There is more to Laura Warholic than its put-downs, but not much more. Here and there, the reader comes across a catalog of things beloved by the protagonist, Eugene Eyestones, and for which Theroux (who resembles Eyestones in some particulars) also seems to feel affection: old jazz songs; the life of Marilyn Monroe; the stars in the constellation Orion. There are, in Eyestones’ unhappy entanglement with Laura Warholic, moments that recall Swann in love with Odette, in Proust’s Swann’s Way: the mean lies that the unfaithful offer to their lovers; the anguish of remaining with someone when your affection for that person has vanished.

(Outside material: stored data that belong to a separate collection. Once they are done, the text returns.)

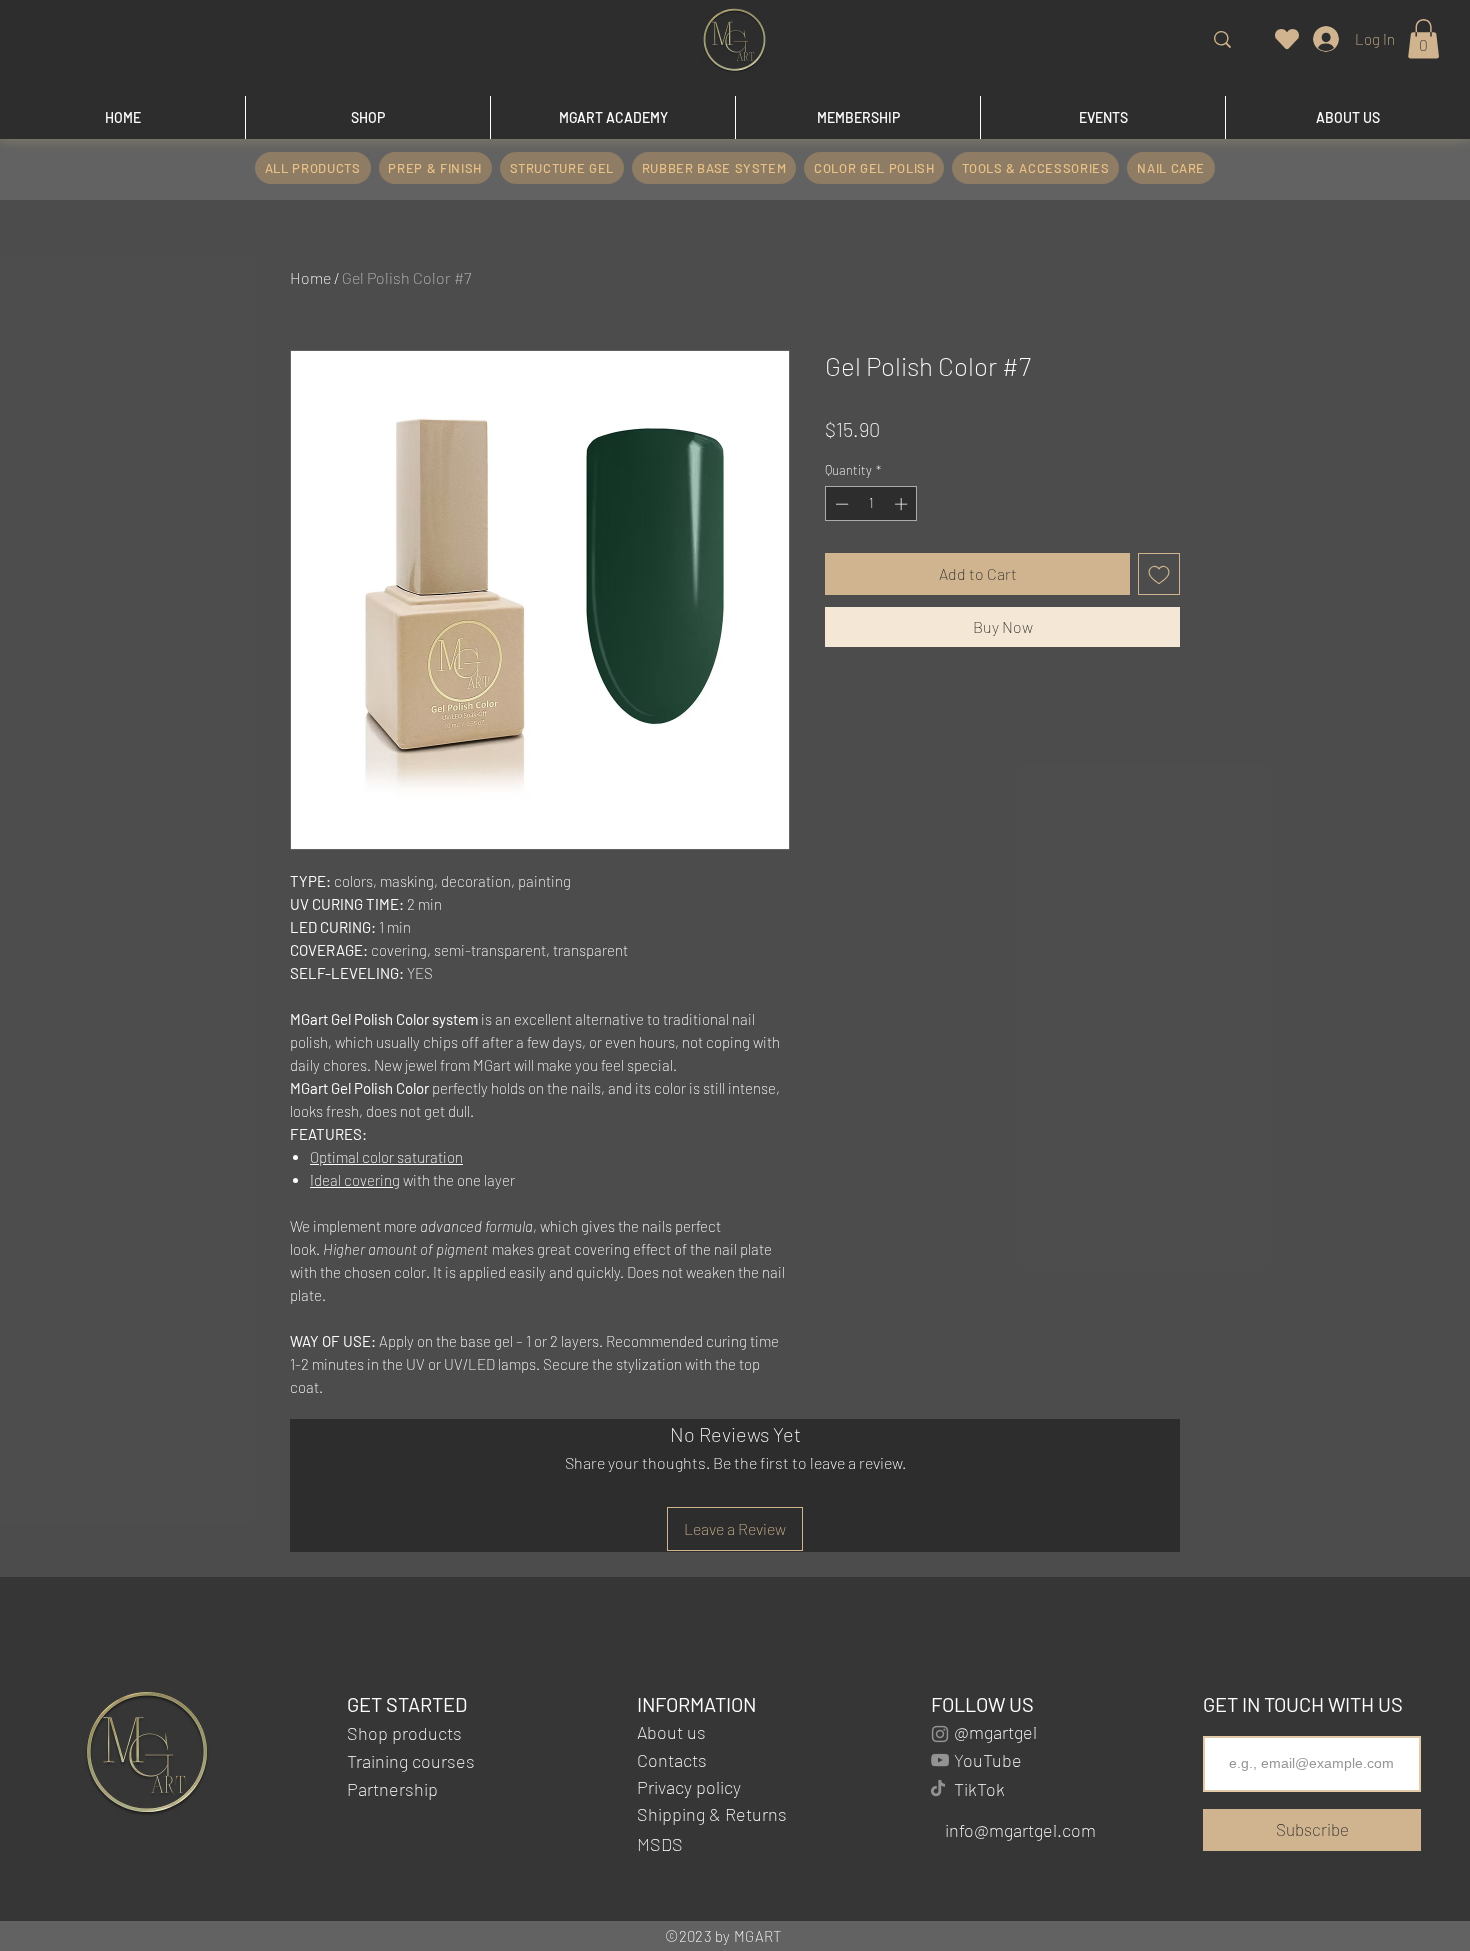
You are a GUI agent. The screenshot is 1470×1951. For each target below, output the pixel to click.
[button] (1423, 38)
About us (671, 1732)
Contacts (672, 1760)
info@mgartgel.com (1020, 1830)
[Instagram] (940, 1734)
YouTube (988, 1760)
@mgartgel (995, 1732)
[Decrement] (840, 504)
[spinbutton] (871, 504)
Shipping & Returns (712, 1814)
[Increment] (903, 504)
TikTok (979, 1789)
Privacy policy (689, 1787)
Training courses (411, 1761)
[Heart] (1287, 38)
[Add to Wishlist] (1159, 574)
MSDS (662, 1844)
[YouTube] (940, 1760)
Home (310, 277)
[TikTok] (938, 1788)
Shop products (404, 1733)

There’s even a moment when it seems as if something will happen: Eugene Eyestones, the “sexual intellectual,” is in trouble for writing controversial columns, and now we learn of Laura that “sex seemed to be the only subject that fascinated her,” and we think, Whoa, will there be a dramatic upset, whereby the slattern takes the intellectual’s place? There will not. (Something does happen late in the book, but it would be more than cruel to give it away here.)
Mostly, the pleasure of Laura Warholic lies in the sheer excess of its loathing. This is the Moby-Dick of misanthropy, with long sections on various subjects (San Francisco, the Irish, the creativity of women, democracy, etc.) especially deserving of contempt. Theroux’s knowledge of the modern world is perhaps less granular than it ought to be for a project of this scale: he ridicules tech companies, e.g., as “soulless, antiseptic firms that in their mad drive for more production had spent years hiring aggressive professional ‘facilitators’ with theories of innovative management” — right, but who didn’t know that already? But it is impressive nonetheless.
Is Laura Warholic a good book? It is a mad book. It is a badly edited book: at one point we learn that Eugene Eyestones’ father died, that his mother was killed in a traffic accident, and that his father then died again, of grief. It is an excessive book. But excess, as we knew even before we met Kurtz at the head of the river, has its own kind of power. It reminds us of how much, for good or ill, there is in us, of what great small-mindedness we are capable.